Una mega-rissa in piena Alexanderplatz, a Berlino. Oltre 400 persone coinvolte, una cinquantina i facinorosi veri e propri, la polizia che interviene con i lacrimogeni, una decina di arresti e diversi feriti. A fronteggiarsi, nella grande piazza centrale dominata dalla torre della televisione, due fazioni contrapposte di YouTuber. Tanto che la polizia tedesca lanciato l’allarme, mettendo in guardia le star di YouTube affinché d’ora in poi tengano a bada i propri follower.

In base ad una prima ricostruzione, a scatenare la rissa sarebbe stata una lite tra i fan di due celebrità della rete, che in piena serata se la sono data di santa ragione. Il tutto è iniziato dopo che un noto youtuber di Stoccarda - un giovane il cui nickname è «ThatsBekir» e che vanta ben 262 mila seguaci - aveva convocato un «incontro dei fan» a nella capitale tedesca: a presentarsi sono stati in ben 400. Ma tra una cinquantina di loro è cominciata, per motivi che non sono stati chiariti, una lite rapidamente degenerata in rissa. Nella confusione generale, qualcuno ha fatto ricorso a spray al peperoncino, mentre circa 20 giovani sono saltati in mezzo ai binari della metropolitana cominciando a lanciarsi addosso delle pietre. Le persone fermate sono accusate per aggressione, lesioni personali e violazione grave dell’ordine pubblico. Per sedare la rissa, gli agenti hanno fatto ricorso anche ai lacrimogeni, una poliziotta ha riportato delle ferite durante l’arresto di uno dei facinorosi. Alla fine, la folla si è dispersa in diversi piccoli gruppi tutt’intorno ad Alexanderplatz.

Non è chiarissima la dinamica della mega-rissa. La polizia sta indagando anche su un altro noto youtuber di Berlino, Bahar Al Amood, che avrebbe a sua volta mobilitato i propri seguaci. Un episodio che ha allarmato la polizia berlinese. «Nella scena rap e in quella dei vari influencer vediamo sempre di più dei youtuber che si comportano in maniera irresponsabile nei confronti dei loro follower», ha detto oggi il capo dei sindacati di polizia della capitale tedesca, Norbert Cioma. «Ormai è di moda dare del tutto consapevolmente fuoco alle polveri, solo per generare sempre più follower, abbonati e click», ha aggiunto.
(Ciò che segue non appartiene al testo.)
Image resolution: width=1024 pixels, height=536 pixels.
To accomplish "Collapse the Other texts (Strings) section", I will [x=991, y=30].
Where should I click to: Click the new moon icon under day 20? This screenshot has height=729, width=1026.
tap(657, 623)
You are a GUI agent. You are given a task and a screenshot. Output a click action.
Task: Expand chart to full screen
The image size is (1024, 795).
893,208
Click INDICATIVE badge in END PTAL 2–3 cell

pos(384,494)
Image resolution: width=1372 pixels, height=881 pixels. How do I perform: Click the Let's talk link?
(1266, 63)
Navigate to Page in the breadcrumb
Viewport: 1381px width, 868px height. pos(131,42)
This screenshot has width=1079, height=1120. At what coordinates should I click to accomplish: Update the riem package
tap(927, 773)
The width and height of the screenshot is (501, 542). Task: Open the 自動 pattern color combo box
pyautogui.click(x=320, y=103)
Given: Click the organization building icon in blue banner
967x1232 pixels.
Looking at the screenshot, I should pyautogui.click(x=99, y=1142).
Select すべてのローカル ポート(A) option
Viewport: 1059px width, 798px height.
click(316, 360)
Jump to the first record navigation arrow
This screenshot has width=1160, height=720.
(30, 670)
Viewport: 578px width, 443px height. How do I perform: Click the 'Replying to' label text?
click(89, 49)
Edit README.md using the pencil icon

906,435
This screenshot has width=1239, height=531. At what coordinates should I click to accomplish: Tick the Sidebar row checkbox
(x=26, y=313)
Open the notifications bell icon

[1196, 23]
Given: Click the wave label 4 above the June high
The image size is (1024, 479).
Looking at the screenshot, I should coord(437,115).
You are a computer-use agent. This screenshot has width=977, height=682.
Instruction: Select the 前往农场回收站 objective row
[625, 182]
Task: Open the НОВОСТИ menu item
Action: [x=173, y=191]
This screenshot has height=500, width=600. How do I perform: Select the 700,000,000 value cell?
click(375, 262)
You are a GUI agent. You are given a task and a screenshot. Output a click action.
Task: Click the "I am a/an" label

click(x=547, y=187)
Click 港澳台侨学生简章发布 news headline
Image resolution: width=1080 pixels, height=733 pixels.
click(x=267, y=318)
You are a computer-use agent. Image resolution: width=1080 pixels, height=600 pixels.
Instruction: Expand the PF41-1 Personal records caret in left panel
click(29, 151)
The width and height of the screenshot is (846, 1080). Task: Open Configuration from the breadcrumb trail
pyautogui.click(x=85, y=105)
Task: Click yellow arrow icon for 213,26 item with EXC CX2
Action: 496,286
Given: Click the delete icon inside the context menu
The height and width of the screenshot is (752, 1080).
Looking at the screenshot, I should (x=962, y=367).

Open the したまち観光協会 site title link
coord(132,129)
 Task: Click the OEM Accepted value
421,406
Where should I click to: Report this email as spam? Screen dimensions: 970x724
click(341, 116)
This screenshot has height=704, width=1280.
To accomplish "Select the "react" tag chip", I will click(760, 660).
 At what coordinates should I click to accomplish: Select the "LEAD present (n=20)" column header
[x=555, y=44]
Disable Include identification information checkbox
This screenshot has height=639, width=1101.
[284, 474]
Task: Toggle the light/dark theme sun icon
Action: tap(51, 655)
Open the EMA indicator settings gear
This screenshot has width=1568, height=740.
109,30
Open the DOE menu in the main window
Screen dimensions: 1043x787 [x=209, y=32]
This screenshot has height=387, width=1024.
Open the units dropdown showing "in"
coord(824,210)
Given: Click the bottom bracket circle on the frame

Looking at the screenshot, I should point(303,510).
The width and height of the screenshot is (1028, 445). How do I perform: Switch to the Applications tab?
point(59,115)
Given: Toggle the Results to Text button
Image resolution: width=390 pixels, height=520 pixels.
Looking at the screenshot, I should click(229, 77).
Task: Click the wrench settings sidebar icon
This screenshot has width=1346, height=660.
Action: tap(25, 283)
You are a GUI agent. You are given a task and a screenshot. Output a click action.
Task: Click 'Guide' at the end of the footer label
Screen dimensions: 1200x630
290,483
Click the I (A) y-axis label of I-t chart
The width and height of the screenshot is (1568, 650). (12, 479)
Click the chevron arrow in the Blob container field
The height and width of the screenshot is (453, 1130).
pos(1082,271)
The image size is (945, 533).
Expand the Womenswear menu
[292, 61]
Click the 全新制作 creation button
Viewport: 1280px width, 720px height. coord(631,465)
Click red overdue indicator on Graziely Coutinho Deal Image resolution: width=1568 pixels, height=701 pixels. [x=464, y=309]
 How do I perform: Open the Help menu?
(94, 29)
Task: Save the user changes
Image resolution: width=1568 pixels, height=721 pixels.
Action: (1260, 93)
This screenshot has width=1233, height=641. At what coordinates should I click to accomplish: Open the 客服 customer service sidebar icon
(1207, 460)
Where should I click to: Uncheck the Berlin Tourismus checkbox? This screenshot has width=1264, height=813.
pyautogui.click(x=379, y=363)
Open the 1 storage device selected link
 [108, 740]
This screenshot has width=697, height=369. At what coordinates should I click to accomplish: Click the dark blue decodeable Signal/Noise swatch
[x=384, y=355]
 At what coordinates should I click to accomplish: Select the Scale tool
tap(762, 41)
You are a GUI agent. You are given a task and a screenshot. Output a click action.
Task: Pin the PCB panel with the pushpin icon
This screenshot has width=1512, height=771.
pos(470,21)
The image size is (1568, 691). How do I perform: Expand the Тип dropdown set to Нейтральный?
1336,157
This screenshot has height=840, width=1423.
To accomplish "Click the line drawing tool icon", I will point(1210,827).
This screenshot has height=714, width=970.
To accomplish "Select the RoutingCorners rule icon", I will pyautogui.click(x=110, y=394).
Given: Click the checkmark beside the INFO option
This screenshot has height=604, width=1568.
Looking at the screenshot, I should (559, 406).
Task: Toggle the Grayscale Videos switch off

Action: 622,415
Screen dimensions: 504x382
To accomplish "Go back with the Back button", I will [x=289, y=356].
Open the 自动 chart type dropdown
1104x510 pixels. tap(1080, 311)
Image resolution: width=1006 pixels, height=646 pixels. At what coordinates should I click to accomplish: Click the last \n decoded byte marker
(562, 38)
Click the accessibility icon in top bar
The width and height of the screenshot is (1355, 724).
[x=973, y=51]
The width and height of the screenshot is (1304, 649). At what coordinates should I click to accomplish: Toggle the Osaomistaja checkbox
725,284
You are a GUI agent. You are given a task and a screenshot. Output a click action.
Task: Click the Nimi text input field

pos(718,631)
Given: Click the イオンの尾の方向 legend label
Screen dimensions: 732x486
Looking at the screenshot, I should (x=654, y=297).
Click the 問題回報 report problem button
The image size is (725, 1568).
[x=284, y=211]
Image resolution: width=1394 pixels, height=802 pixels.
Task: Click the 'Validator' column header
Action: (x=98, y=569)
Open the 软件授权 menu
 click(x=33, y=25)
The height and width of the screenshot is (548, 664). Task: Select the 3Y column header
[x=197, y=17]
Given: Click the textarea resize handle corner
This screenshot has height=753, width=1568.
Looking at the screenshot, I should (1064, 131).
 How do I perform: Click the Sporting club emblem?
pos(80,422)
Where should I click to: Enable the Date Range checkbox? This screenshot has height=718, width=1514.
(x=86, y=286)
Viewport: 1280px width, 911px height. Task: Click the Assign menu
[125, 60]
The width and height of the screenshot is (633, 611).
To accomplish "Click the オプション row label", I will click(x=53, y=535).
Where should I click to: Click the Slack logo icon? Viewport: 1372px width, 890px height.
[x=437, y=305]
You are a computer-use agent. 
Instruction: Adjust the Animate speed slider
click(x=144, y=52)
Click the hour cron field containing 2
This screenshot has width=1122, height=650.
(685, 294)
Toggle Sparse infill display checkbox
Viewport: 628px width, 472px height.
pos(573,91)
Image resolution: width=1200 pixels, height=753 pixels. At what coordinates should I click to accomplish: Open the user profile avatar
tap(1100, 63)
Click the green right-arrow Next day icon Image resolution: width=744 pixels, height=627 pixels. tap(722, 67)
Lo youtuber berlinese, Bahar Al Amood, che conta su 13 mila follower, si è poi scusato sul suo account Instagram. Il suo rivale di Stoccarda, «ThatsBekir», ha detto di aver ricevuto delle minacce e che «ha bisogno di fare una pausa», tanto che vuole lasciare Berlino il più rapidamente possibile. «Sono traumatizzato e ho paura di uscire, voglio stare con la mia famiglia», ha detto lo youtuber diciottenne, che comunque non ha mancato di accusare il suo rivale di andare in «livestream per insultarmi».

Alcuni video della rissa di Alexanderplatz che circolano in rete mostrano i due rivali faccia a faccia, ognuno circondato dai propri sostenitori. Dopo poco hanno cominciato a volare i pugni: dalla realtà virtuale alla cruda materialità dei cazzotti, insomma.